▶ [Stated task]:
Render the lines of the rows below, from the line with "Image resolution: width=1406" through the line with "pyautogui.click(x=797, y=227)", both included, as a JSON list of strings with one string per line, leaving out blank lines.

▶ [Listed records]:
════════════════════

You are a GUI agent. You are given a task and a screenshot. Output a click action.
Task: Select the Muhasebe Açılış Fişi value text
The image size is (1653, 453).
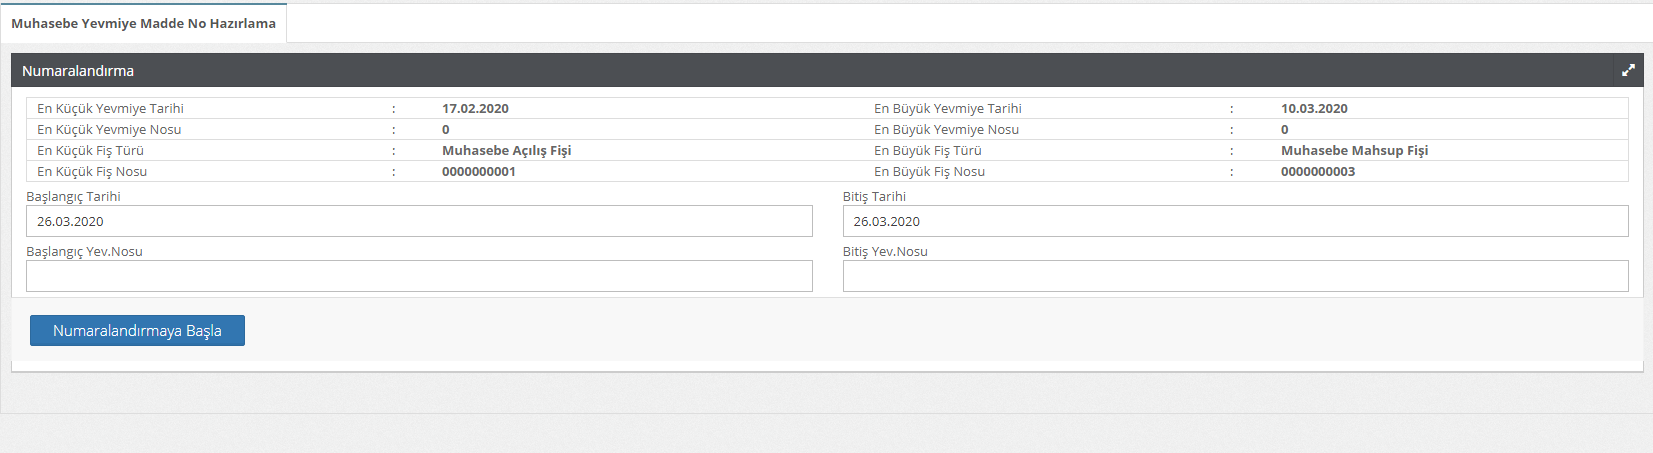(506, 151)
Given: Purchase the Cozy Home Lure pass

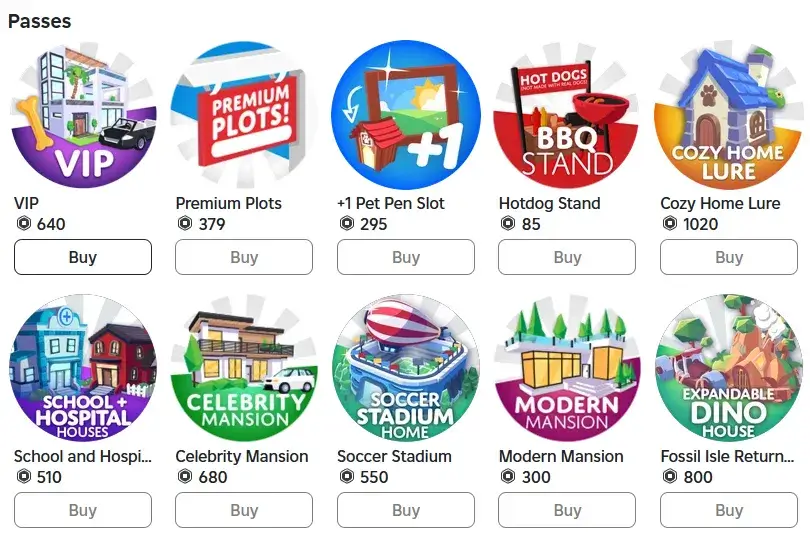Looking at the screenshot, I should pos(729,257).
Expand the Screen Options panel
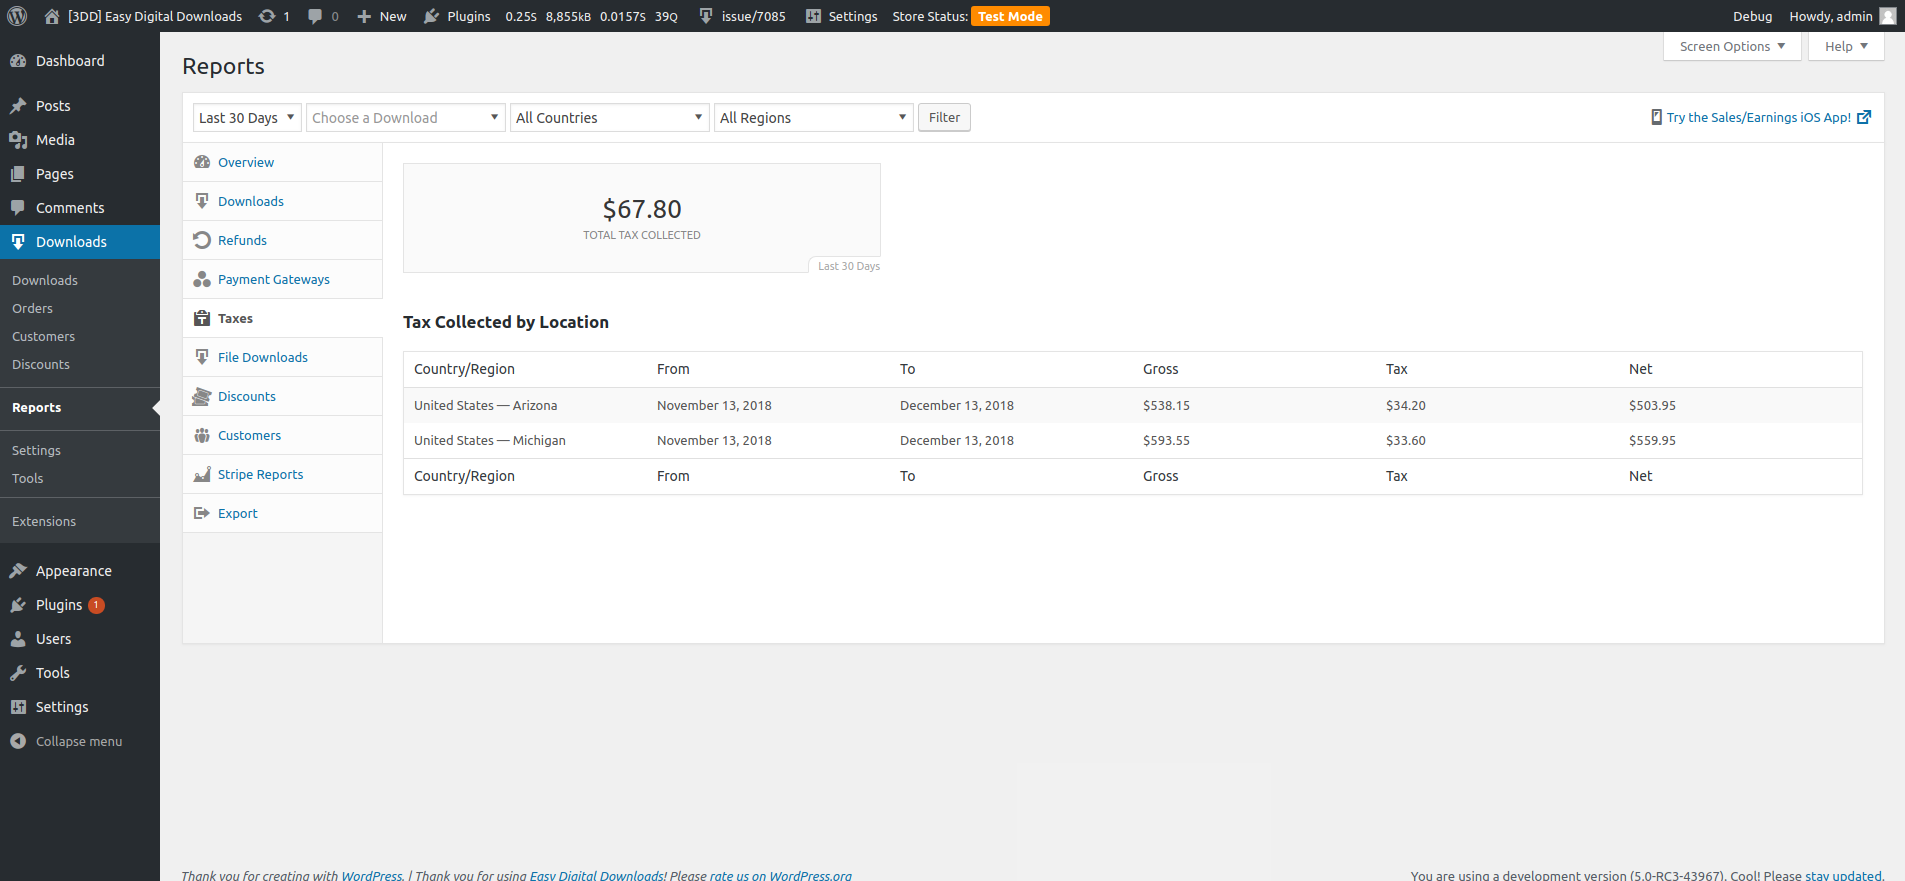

════════════════════

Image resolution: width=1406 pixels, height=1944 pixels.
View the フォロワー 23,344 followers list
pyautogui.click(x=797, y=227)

════════════════════

▶ [The reply]:
[
  "Image resolution: width=1406 pixels, height=1944 pixels.",
  "View the フォロワー 23,344 followers list",
  "pyautogui.click(x=797, y=227)"
]